The Union of Jewish Students (UJS) complained and former NUS president Larissa Kennedy allegedly said Jewish students could go and sit in a safe room where they would not hear any anti-Semitism that was expressed.
"UJS understandably felt that this was an insulting and insensitive reply that didn't address the main issue," Mr Rich said.
The NUS later issued a statement saying that Lowkey had decided to pull out of the event.
At the same NUS conference, Mr Rich added that a new NUS president was elected, Shaima Dallali, who he said has a past record of "fairly extreme views".
In 2012, Dallali post a tweet that included an Arabic chant that referenced a massacre of Jews in the year AD 628, which she has since apologised for.

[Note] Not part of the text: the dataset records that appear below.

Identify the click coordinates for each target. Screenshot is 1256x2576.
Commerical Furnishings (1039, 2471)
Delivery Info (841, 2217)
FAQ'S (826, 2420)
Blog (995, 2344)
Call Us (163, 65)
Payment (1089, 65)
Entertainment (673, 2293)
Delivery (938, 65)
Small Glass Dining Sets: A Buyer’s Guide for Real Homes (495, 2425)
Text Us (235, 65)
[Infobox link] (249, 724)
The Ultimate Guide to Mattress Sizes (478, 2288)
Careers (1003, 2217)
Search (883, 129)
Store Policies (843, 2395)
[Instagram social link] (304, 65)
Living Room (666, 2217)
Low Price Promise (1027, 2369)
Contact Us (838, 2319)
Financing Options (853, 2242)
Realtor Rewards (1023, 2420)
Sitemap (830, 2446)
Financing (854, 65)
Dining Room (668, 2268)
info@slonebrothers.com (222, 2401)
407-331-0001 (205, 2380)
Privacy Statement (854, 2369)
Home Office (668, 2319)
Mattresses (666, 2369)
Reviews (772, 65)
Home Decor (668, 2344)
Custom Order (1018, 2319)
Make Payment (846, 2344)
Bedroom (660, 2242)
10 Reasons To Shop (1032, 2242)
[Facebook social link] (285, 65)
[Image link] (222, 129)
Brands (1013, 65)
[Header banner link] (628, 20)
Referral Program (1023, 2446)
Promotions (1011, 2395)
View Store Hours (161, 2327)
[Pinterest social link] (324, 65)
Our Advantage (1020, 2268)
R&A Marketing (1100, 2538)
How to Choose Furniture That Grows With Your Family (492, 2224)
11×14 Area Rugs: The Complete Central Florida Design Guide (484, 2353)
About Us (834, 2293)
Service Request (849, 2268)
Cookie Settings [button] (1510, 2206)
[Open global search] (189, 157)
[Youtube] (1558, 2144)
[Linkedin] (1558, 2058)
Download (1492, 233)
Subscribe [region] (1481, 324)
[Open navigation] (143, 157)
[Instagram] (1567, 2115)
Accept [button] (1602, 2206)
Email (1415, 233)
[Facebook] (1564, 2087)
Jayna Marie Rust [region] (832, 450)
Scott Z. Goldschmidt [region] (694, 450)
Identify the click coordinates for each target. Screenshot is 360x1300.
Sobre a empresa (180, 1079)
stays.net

"It is not a coincidence that at a national level, NUS is failing to support Jewish students and its national leadership seems incapable of understanding how their own inflammatory language may be contributing to the problem," he said.
"Jewish students deserve to enjoy their university experience just as much as anybody else, and when anti-Semitism happens they have a right to expect their own institutions, and their national union, to take their side."
He said support for Jewish students from the government was welcome, but "it shouldn't have come to this".
"The NUS leadership needs to step up and address this problem, but past evidence has shown an inability to recognise and understand modern anti-Semitism, much less deal with it," Mr Rich added.
"It is vital that the inquiry announced by NUS has the full confidence of Jewish students, and that no areas of concern, including the past statements of the incoming NUS president, should be off-limits."
The NUS said: "Following a complaint about anti-Semitism we launched an independent investigation. We will be appointing a QC, in consultation with UJS, next week.
"We have sought to undertake the investigation in a serious and proper way, and are working in collaboration with UJS at every step of the way.
"Once the QC has been appointed we will be able to update on the process and timeline. We look forward to working with the government constructively on this matter."